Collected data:
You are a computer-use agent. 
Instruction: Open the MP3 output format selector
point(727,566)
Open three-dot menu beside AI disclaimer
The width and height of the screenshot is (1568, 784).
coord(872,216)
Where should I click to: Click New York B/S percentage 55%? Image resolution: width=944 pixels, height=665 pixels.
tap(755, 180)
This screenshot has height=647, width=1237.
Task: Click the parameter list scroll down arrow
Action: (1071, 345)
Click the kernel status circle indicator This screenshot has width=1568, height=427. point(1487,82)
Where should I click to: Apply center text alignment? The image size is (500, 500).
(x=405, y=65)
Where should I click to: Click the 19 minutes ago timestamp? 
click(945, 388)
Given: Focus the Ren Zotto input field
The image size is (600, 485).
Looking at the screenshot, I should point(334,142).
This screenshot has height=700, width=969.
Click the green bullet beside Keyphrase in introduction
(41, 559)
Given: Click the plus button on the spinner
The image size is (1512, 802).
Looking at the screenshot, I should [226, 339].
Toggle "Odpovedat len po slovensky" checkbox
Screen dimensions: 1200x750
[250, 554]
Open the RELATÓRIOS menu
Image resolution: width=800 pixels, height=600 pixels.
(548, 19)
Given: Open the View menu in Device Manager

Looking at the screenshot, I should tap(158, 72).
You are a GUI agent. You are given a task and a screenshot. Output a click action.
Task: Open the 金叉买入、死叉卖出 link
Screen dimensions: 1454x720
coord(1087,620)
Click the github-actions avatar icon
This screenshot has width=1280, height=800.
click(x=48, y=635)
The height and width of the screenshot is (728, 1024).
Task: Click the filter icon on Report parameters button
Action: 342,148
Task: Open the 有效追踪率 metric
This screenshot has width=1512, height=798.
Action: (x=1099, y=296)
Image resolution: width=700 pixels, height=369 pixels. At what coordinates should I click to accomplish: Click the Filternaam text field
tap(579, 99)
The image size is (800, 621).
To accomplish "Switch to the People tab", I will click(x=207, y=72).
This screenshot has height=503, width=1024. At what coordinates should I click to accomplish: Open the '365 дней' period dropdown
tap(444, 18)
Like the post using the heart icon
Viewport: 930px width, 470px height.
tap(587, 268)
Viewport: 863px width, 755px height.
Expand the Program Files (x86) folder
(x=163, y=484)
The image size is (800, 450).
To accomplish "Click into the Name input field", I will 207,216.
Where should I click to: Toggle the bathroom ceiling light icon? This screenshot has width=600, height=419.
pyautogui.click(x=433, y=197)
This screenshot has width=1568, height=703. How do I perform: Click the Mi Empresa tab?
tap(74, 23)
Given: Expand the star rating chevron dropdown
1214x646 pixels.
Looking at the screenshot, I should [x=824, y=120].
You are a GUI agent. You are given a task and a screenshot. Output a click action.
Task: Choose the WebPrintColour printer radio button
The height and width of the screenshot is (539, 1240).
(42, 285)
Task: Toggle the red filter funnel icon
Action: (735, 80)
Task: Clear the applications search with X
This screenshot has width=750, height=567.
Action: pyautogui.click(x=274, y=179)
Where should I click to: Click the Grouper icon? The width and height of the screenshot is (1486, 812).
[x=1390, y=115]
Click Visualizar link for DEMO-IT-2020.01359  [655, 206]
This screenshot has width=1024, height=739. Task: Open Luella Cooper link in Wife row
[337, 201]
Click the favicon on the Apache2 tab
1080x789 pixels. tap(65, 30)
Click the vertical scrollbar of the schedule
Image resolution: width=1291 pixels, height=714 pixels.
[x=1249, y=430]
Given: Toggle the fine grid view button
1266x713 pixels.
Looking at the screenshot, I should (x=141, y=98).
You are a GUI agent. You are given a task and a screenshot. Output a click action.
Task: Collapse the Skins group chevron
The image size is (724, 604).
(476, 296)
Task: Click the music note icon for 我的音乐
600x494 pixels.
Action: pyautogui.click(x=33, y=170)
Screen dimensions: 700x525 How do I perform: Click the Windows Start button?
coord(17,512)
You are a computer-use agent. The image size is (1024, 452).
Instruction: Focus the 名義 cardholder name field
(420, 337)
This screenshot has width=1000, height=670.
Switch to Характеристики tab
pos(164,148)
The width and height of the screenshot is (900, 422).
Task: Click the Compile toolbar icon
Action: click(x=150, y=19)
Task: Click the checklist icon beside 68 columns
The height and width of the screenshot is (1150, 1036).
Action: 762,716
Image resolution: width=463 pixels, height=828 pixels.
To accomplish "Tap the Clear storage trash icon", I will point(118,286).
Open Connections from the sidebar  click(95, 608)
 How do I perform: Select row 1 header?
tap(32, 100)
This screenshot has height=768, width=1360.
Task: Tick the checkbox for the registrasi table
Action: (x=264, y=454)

Brief: Write every entry out again, exactly as it stands.

Solved exercise:
You are a computer-use agent. 
Instruction: Open the MP3 output format selector
point(727,566)
Open three-dot menu beside AI disclaimer
The width and height of the screenshot is (1568, 784).
coord(872,216)
Where should I click to: Click New York B/S percentage 55%? Image resolution: width=944 pixels, height=665 pixels.
tap(755, 180)
This screenshot has height=647, width=1237.
Task: Click the parameter list scroll down arrow
Action: (1071, 345)
Click the kernel status circle indicator This screenshot has width=1568, height=427. point(1487,82)
Where should I click to: Apply center text alignment? The image size is (500, 500).
(x=405, y=65)
Where should I click to: Click the 19 minutes ago timestamp? 
click(945, 388)
Given: Focus the Ren Zotto input field
The image size is (600, 485).
Looking at the screenshot, I should point(334,142).
This screenshot has height=700, width=969.
Click the green bullet beside Keyphrase in introduction
(41, 559)
Given: Click the plus button on the spinner
The image size is (1512, 802).
Looking at the screenshot, I should [226, 339].
Toggle "Odpovedat len po slovensky" checkbox
Screen dimensions: 1200x750
[250, 554]
Open the RELATÓRIOS menu
Image resolution: width=800 pixels, height=600 pixels.
(548, 19)
Given: Open the View menu in Device Manager

Looking at the screenshot, I should tap(158, 72).
You are a GUI agent. You are given a task and a screenshot. Output a click action.
Task: Open the 金叉买入、死叉卖出 link
Screen dimensions: 1454x720
coord(1087,620)
Click the github-actions avatar icon
This screenshot has width=1280, height=800.
click(x=48, y=635)
The height and width of the screenshot is (728, 1024).
Task: Click the filter icon on Report parameters button
Action: 342,148
Task: Open the 有效追踪率 metric
This screenshot has width=1512, height=798.
Action: (x=1099, y=296)
Image resolution: width=700 pixels, height=369 pixels. At what coordinates should I click to accomplish: Click the Filternaam text field
tap(579, 99)
The image size is (800, 621).
To accomplish "Switch to the People tab", I will click(x=207, y=72).
This screenshot has height=503, width=1024. At what coordinates should I click to accomplish: Open the '365 дней' period dropdown
tap(444, 18)
Like the post using the heart icon
Viewport: 930px width, 470px height.
tap(587, 268)
Viewport: 863px width, 755px height.
Expand the Program Files (x86) folder
(x=163, y=484)
The image size is (800, 450).
To accomplish "Click into the Name input field", I will 207,216.
Where should I click to: Toggle the bathroom ceiling light icon? This screenshot has width=600, height=419.
pyautogui.click(x=433, y=197)
This screenshot has width=1568, height=703. How do I perform: Click the Mi Empresa tab?
tap(74, 23)
Given: Expand the star rating chevron dropdown
1214x646 pixels.
Looking at the screenshot, I should [x=824, y=120].
You are a GUI agent. You are given a task and a screenshot. Output a click action.
Task: Choose the WebPrintColour printer radio button
The height and width of the screenshot is (539, 1240).
(42, 285)
Task: Toggle the red filter funnel icon
Action: (735, 80)
Task: Clear the applications search with X
This screenshot has width=750, height=567.
Action: pyautogui.click(x=274, y=179)
Where should I click to: Click the Grouper icon? The width and height of the screenshot is (1486, 812).
[x=1390, y=115]
Click Visualizar link for DEMO-IT-2020.01359  [655, 206]
This screenshot has width=1024, height=739. Task: Open Luella Cooper link in Wife row
[337, 201]
Click the favicon on the Apache2 tab
1080x789 pixels. tap(65, 30)
Click the vertical scrollbar of the schedule
Image resolution: width=1291 pixels, height=714 pixels.
[x=1249, y=430]
Given: Toggle the fine grid view button
1266x713 pixels.
Looking at the screenshot, I should (x=141, y=98).
You are a GUI agent. You are given a task and a screenshot. Output a click action.
Task: Collapse the Skins group chevron
The image size is (724, 604).
(476, 296)
Task: Click the music note icon for 我的音乐
600x494 pixels.
Action: pyautogui.click(x=33, y=170)
Screen dimensions: 700x525 How do I perform: Click the Windows Start button?
coord(17,512)
You are a computer-use agent. The image size is (1024, 452).
Instruction: Focus the 名義 cardholder name field
(420, 337)
This screenshot has width=1000, height=670.
Switch to Характеристики tab
pos(164,148)
The width and height of the screenshot is (900, 422).
Task: Click the Compile toolbar icon
Action: click(x=150, y=19)
Task: Click the checklist icon beside 68 columns
The height and width of the screenshot is (1150, 1036).
Action: 762,716
Image resolution: width=463 pixels, height=828 pixels.
To accomplish "Tap the Clear storage trash icon", I will point(118,286).
Open Connections from the sidebar  click(95, 608)
 How do I perform: Select row 1 header?
tap(32, 100)
This screenshot has height=768, width=1360.
Task: Tick the checkbox for the registrasi table
Action: (x=264, y=454)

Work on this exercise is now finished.